The principal can execute any combination of these documents. Many Floridians execute both the surrogate designation and the living will at the same time as a coordinated advance directive package.
The Designation of Health Care Surrogate
Florida Statutes § 765.202 governs the designation of a health care surrogate. Key features:
- Effective immediately or upon incapacity. The principal can designate that the surrogate's authority becomes effective immediately (allowing the surrogate to access health information and act on routine matters even while the principal has capacity), or only upon the principal's incapacity. The 2015 amendments to Florida law expanded the immediate-effect option. - Witnessing requirements. The designation must be signed by the principal in the presence of two adult witnesses. One witness must be neither the surrogate, the alternate surrogate, the principal's spouse, nor a blood relative of the principal. - Not requiring notarization. Unlike some states, Florida does not require notarization for the surrogate designation; witnessing is sufficient. - Statutory form available. Florida Statutes § 765.203 provides a suggested form. Other forms are also acceptable as long as they meet the statutory requirements.
The surrogate has authority to make health care decisions, access medical records, and consent to treatment on the principal's behalf. The surrogate's decisions must be consistent with the principal's known wishes; if those wishes are unknown, the surrogate decides based on the principal's best interests.
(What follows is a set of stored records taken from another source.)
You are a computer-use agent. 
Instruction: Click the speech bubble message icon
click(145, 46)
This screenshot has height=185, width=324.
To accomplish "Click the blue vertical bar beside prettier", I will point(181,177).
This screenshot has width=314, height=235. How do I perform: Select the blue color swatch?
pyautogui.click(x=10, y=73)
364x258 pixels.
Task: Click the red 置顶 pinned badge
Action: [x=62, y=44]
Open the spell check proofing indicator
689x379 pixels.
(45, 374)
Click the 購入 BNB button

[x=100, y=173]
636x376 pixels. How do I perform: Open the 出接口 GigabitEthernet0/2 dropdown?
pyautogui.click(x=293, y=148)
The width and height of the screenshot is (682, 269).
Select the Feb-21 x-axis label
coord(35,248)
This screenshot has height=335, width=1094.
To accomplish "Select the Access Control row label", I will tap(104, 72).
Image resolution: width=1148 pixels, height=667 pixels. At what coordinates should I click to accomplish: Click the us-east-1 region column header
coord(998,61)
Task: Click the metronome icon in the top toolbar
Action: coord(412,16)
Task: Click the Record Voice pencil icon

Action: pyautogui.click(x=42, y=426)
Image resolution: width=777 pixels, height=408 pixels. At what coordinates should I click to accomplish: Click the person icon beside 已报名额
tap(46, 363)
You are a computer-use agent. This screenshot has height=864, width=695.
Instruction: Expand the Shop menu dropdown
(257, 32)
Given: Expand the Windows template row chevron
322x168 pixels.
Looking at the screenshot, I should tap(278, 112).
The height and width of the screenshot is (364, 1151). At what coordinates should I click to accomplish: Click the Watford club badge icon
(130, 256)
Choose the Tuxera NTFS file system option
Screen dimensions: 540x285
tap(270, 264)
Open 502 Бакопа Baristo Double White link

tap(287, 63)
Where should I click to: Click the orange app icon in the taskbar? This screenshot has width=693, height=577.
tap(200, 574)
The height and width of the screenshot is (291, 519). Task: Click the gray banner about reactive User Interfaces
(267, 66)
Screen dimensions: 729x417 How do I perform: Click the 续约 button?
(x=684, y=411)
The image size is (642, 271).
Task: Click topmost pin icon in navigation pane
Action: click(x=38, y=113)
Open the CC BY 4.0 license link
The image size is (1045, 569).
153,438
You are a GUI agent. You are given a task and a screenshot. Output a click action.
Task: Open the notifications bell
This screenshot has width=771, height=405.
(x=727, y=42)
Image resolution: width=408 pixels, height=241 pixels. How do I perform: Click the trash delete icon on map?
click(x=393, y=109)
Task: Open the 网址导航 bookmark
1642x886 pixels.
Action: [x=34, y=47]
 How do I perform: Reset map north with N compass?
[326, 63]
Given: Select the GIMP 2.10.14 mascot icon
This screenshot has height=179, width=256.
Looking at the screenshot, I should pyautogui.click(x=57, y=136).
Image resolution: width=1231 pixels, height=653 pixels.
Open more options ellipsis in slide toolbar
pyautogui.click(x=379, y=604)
The Living Will Declaration
Florida Statutes § 765.302 governs the living will. The document specifies:
- The conditions under which the principal does not want life-sustaining treatment continued — typically terminal condition, end-stage condition, or persistent vegetative state - Specific treatments the principal does or does not want — such as artificial nutrition and hydration, mechanical ventilation, dialysis, and CPR - Other end-of-life preferences
The living will applies in addition to the surrogate designation. When the principal has both, the surrogate is bound to make decisions consistent with the living will. When there is no surrogate, the living will guides the patient's physicians directly.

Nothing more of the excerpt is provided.